There is a dish of reindeer moss, topped with a scatter of trout roe, and the moss tastes the way you reckon JRR Tolkien might create candy floss: the tastes are all stream and forest floor, and make you wonder just how a kitchen can manage to confect such culinary synaesthesia – the flavours provoke colours, places and senses other than those you simply taste.
Almost the biggest challenge comes with dish of potato and egg. It sounds like fry-up brunch food, but in McEvoy’s hands it becomes a fugue on the potato – cubes of potato in brown butter (shades of a Ludo Lefebvre signature dish), a potato foam and then potato crisps that look like crisp streaky bacon slices, all showered in grated egg. It’s audacious, yet it’s potato and egg, but not as you have ever seen them.
And that is Mr McEvoy’s gift: other chefs riff on a theme, but he deliberates and considers and, finally, composes a fugue and variations on his subjects. To see and eat what he does with pheasant and bread sauce – the game poached in buttermilk, the sprouts grilled, the crumbs both textured in browned crumbs, and rich with thyme in the sauce – is to see a new concept of harmony in avant garde cooking.
The room itself is one of those rejigged spaces that used to serve one function – think Forest Avenue’s car showroom, think OX’s tile showroom – but which works wonderfully well as a space for people to enjoy food and wine.
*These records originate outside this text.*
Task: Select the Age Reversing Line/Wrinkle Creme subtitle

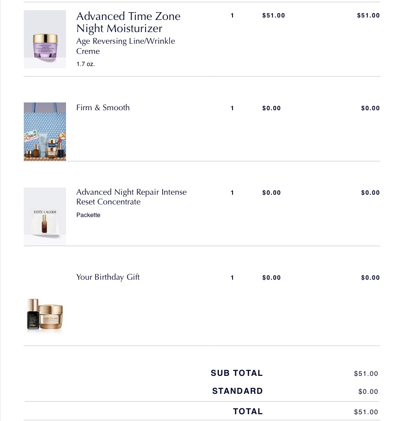Action: tap(125, 46)
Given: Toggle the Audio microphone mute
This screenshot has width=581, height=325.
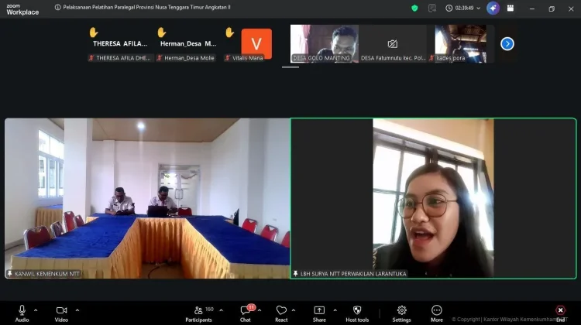Looking at the screenshot, I should (22, 310).
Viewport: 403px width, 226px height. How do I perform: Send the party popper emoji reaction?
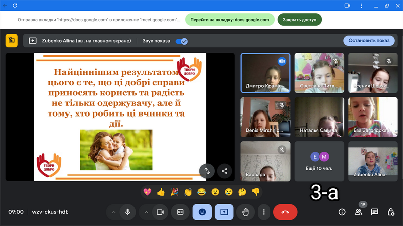[x=174, y=192]
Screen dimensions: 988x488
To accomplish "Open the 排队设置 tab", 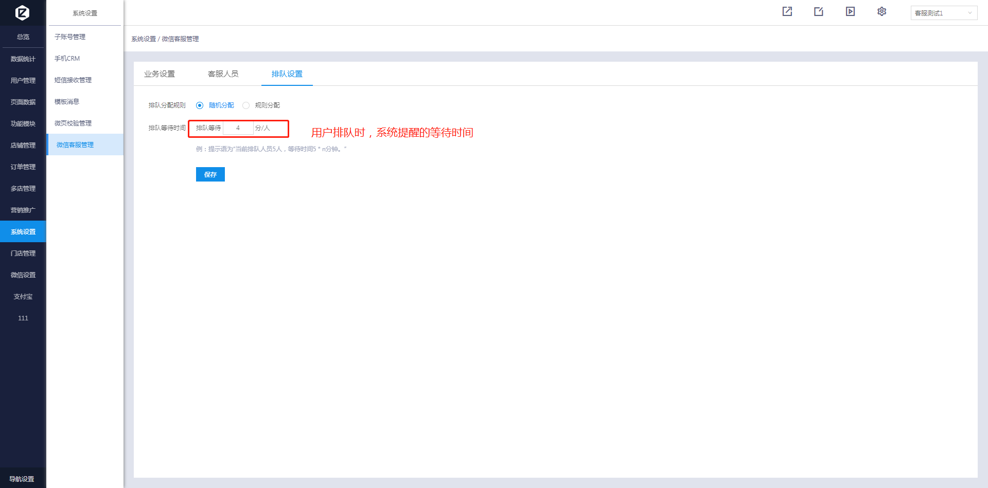I will [x=287, y=74].
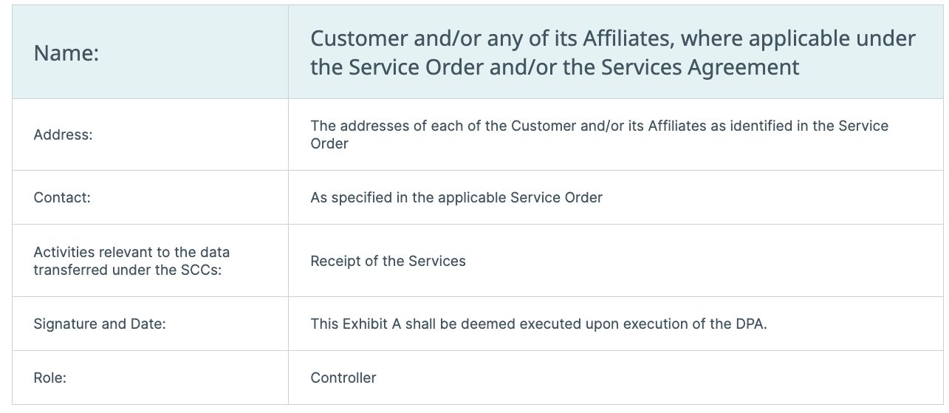The height and width of the screenshot is (413, 949).
Task: Click the "Signature and Date:" label
Action: pos(100,324)
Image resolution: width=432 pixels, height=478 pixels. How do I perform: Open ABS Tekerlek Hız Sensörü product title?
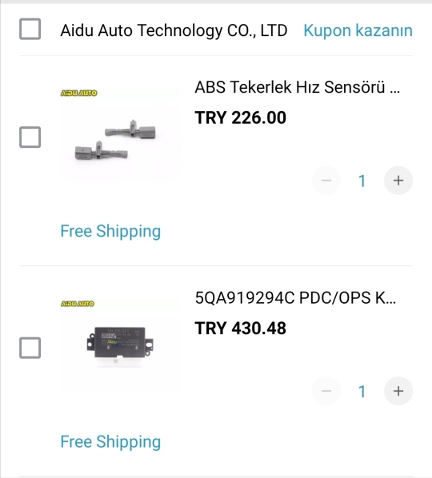297,87
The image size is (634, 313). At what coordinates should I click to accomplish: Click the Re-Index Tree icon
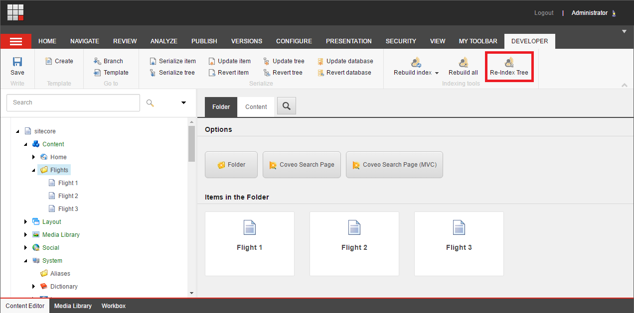tap(509, 65)
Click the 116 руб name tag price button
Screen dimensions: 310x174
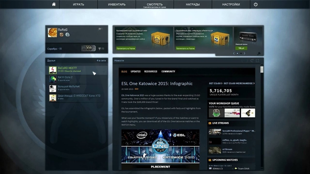(241, 48)
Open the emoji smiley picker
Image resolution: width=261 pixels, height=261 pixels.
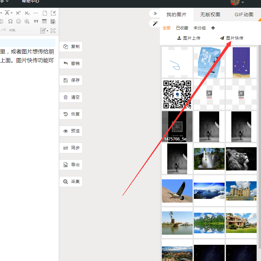19,22
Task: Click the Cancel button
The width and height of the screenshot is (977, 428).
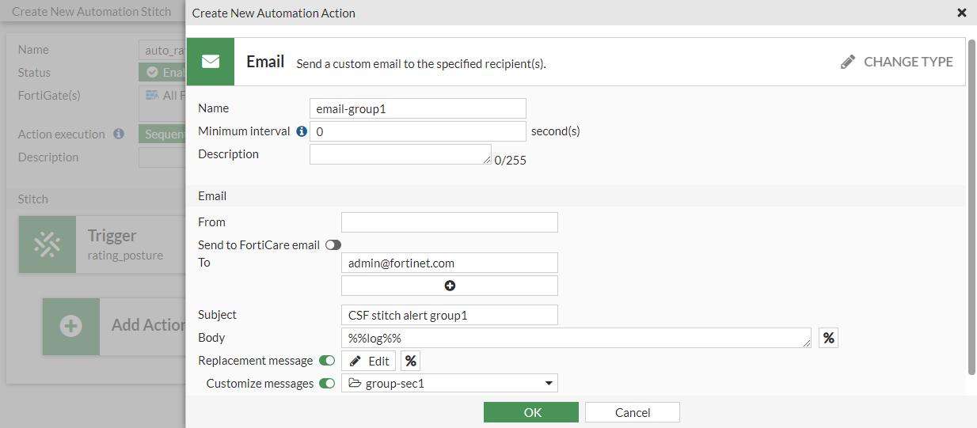Action: point(632,412)
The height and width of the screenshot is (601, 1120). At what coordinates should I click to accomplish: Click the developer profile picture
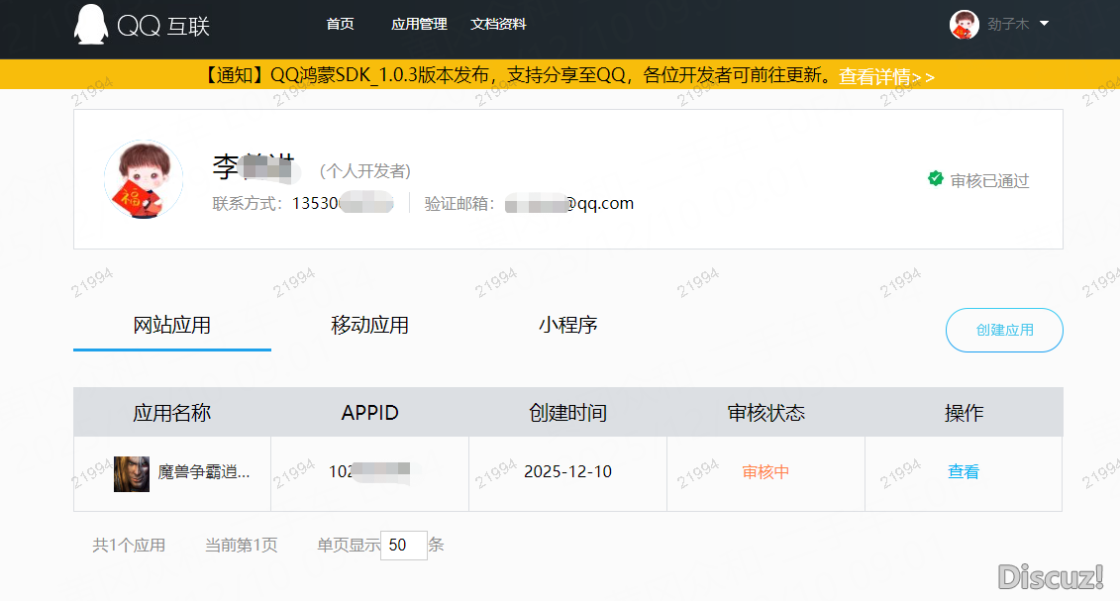click(x=143, y=179)
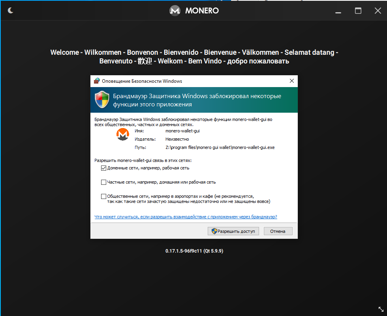387x316 pixels.
Task: Click the moon icon in the top-left corner
Action: [11, 11]
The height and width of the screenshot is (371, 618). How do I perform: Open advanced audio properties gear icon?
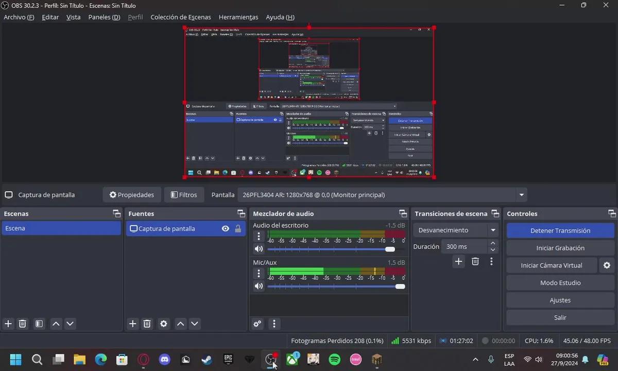tap(258, 324)
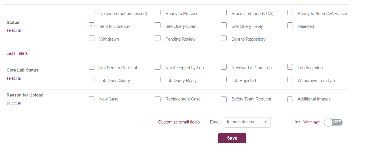Check the Received at Core Lab box

click(224, 67)
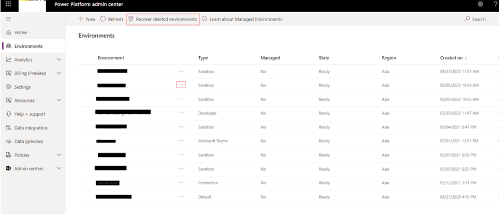Collapse the navigation hamburger menu
The image size is (499, 214).
(8, 19)
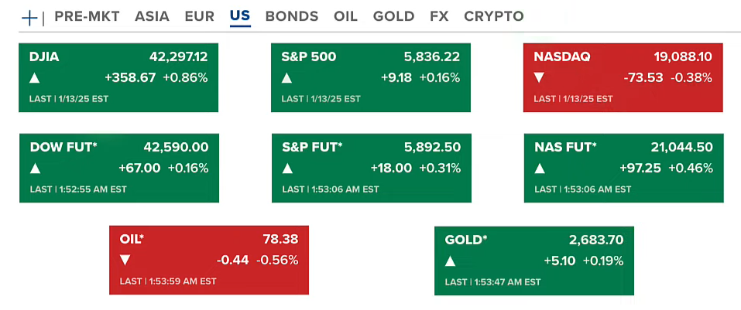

The minute I walked in it reminded me of the large space of Andoni Luis Aduriz’s Mugaritz restaurant, just outside San Sebastian in Northern Spain. Loam and Mugaritz share a zen vibe, and a striving for tactility, seen in the care taken with crockery, glassware, tabletops, paintings. McEvoy has turned every detail into a personal thesis so, for example, all the staff – chefs, f-of-h, waiters, sommelier, bar staff – are all dressed identically, with snappy teal green aprons over white shirts and dark pants. No chiefs, no minions, just a very charming and up-for-it team who all work front and back of house.
Loam offers both an à la carte and a tasting menu, and you should go for the tasting menu and the subtle and cleverly paired wines to get the full glory of this radical and dazzling kitchen. Puddings from Conor Cockram run amok with the culinary code – raw milk junket; smoked crumble; grilled pear; Teeling’s whiskey ice cream – and they are barely sweet, and just as radical as everything else on a menu that thrills with every detail. Value for money is excellent, and Loam is inimitable.